“A lot of headlines have said I think it should be stopped now — and I never said that,” he says. “First of all, I don’t think that’s possible, and I think we should keep developing it because it can do great things. But we must make an equal effort to mitigate or prevent the possible bad consequences.”
Hinton says he didn’t leave Google to protest its handling of this new form of AI. In fact, he says the company proceeded relatively cautiously despite being ahead in the field. Researchers at Google invented a type of neural network known as a transformer, which has been critical to the development of models such as PaLM and GPT-4.
In the 1980s, Hinton, a professor at the University of Toronto, and a handful of other researchers tried to give computers more intelligence by training artificial neural networks with data instead of programming them in the conventional way. The networks could process pixels as input, and as they saw more samples, they adjusted the values connecting their crudely simulated neurons until the system could recognize the content of an image. The approach has shown promise over the years, but it wasn’t until a decade ago that its real power and potential became apparent.

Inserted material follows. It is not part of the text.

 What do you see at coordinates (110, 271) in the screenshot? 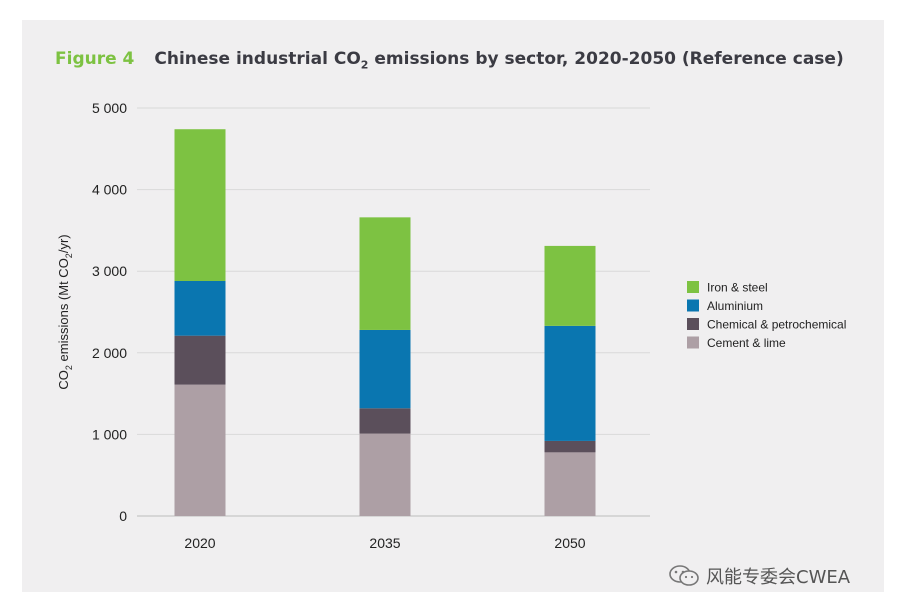
I see `y-tick-label: 3 000` at bounding box center [110, 271].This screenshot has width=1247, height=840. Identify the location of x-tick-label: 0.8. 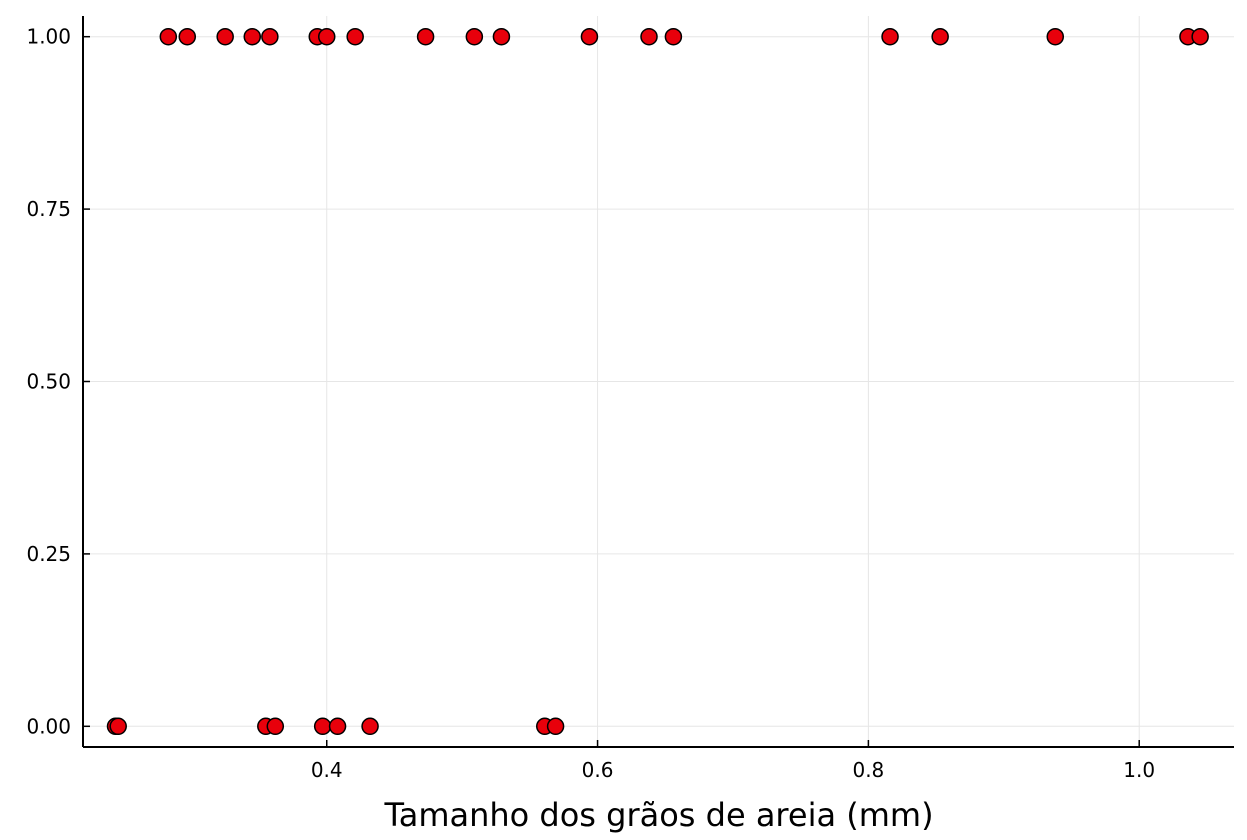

In 2018, Hinton received the Turing Award, the most prestigious award in computer science, for his work on neural networks. He received the award along with two other pioneering figures, Yann LeCun, Meta’s foremost AI scientist, and Yoshua Bengio, a professor at the University of Montreal.
At that point, a new generation of multi-layered artificial neural networks—feeding massive amounts of training data and running on powerful computer chips—suddenly outperformed any existing program at labeling the content of photos.
The technique, known as deep learning, was the start of a renaissance in artificial intelligence, with big tech companies scrambling to recruit AI experts, build increasingly powerful deep learning algorithms, and apply them to products such as facial recognition, translation and speech recognition.
Google hired Hinton in 2013 after acquiring his company, DNNResearch, founded to commercialize his college lab’s deep learning ideas. Two years later, Ilya Sutskever, one of Hinton’s graduates who had also joined Google, left the search company to co-found OpenAI as a non-profit counterweight to the power Big Tech companies were amassing in AI.
Since its inception, OpenAI has focused on increasing the size of neural networks, the amount of data they gobble up, and the computing power they consume. In 2019, the company reorganized into a for-profit company with outside investors and later acquired $10 billion from Microsoft. It has developed a series of remarkably fluid text generation systems, most recently GPT-4, which powers the premium version of ChatGPT and has stunned researchers with its ability to perform tasks that seem to require reasoning and common sense.
Hinton believes we already have technology that will be disruptive and destabilizing. He points to the risk, as others have done, that more sophisticated language algorithms will be able to run more sophisticated disinformation campaigns and interfere in elections.